The nefarious David Frost, who sometimes goes by other names, claimed to be writing a book that would “tell the whole story” of “what really happened” with Mike Danton. The book was to be released at the beginning of the last NHL season. Then it was apparently delayed. And then delayed again. A company called Coastal West Publishing advertised pre-sales of the book Frosted online and that webpage still exists if you search for it. But phone calls to Coastal West Publishing now go to a number that is no longer in service and e-mails to their addresses go unanswered. If the company still exists, it is doing so in secret. Frost, as junior operator, agent, and target of a botched hit, has forever promised the truth of all his controversial situations would come out. That’s what he says.
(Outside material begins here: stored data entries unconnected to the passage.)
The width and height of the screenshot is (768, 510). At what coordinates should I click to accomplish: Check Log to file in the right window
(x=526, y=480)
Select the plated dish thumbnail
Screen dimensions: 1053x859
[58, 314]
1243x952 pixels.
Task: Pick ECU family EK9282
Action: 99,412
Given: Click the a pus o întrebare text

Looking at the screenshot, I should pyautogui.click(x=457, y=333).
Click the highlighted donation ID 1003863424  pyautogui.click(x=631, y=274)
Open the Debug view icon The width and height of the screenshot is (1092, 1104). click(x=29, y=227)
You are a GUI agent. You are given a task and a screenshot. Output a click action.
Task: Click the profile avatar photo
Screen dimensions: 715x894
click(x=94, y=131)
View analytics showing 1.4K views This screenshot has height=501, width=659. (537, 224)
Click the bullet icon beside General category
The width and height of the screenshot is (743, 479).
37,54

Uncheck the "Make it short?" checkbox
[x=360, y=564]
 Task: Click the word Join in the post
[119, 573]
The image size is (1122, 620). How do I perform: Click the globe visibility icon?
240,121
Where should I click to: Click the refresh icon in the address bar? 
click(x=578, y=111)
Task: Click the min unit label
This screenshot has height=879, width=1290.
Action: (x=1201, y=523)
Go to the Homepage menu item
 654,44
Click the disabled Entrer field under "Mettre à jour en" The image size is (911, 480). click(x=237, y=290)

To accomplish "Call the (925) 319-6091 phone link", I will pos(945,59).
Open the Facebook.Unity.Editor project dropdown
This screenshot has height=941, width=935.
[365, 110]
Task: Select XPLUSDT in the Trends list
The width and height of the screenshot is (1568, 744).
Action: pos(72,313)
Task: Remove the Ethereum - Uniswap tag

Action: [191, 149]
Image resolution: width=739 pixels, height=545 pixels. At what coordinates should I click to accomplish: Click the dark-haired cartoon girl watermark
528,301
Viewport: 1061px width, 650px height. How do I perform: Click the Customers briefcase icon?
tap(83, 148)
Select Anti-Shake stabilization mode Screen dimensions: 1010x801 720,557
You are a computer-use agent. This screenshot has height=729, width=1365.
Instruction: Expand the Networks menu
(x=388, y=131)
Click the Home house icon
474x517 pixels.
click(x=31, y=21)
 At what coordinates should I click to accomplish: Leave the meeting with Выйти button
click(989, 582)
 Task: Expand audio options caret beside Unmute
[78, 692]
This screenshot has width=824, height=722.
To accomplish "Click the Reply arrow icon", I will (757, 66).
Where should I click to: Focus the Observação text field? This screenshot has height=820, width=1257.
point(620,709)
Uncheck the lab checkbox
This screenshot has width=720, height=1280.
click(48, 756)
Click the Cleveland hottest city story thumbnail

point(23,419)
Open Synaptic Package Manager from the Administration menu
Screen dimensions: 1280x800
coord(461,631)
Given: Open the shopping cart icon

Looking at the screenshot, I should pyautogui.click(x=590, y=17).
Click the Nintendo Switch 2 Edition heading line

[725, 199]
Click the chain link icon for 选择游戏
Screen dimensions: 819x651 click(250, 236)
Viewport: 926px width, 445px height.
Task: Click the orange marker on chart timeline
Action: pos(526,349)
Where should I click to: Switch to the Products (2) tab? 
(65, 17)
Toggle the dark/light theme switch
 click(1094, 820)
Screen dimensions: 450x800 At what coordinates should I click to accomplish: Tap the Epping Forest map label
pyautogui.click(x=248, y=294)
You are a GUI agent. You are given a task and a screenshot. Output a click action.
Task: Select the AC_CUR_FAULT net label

Inevitably, though, it remains mostly in his imagination and apparently with a publishing house that no longer exists.
DOAN'S GOTTA GO
Shane Doan is 36 years old and with all kinds of options. In no particular order, he has been invited to play alongside Claude Giroux in Philadelphia, Pavel Datsyuk in Detroit, the Sedin twins in Vancouver or Sidney Crosby in Pittsburgh — and that’s just some of the high-end opportunities for the well-regarded Phoenix captain. But so far, Doan has listened, nodded and remained remarkably loyal to the NHL-owned and forever wonky Phoenix Coyotes. That is gallant of him but at this stage of his career, and as a free agent, Doan owes nothing to the Coyotes. It’s time for him to cut ties, walk away, and take some real shots at the Stanley Cup.
SWING AND A BIG MISS
How did just about everyone in baseball miss on Mike Trout? How did 23 teams pass on him in the 2009 draft, which may turn out be one of the great slights in modern drafting history, any sport? It’s understandable that the Washington Nationals selected Stephen Strasburg first overall. That made sense. The next 23 picks, though, are the kind that make a general manager cringe. Trout, right now, at age 20, in his first full big league season, is the best player in baseball. The Angels’ star is leading the American League in batting, stolen bases, run scored, is second in OPS and should become the youngest MVP in history in October. Like 23 other teams, the Blue Jays passed on Trout and then GM J.P. Ricciardi selected Chad Jenkins with the 20th pick in the draft. For those interested, Jenkins is 4-9 with a 5.26 earned run average in double A. For the record, Ricciardi never considered Trout with the Jays’ pick. The Jays were concerned he had played with weak competition in high school in New Jersey and frankly, didn’t like his swing or the fact he was a high school player from the east coast. The draft, mercifully, was Ricciardi’s last as Jays GM.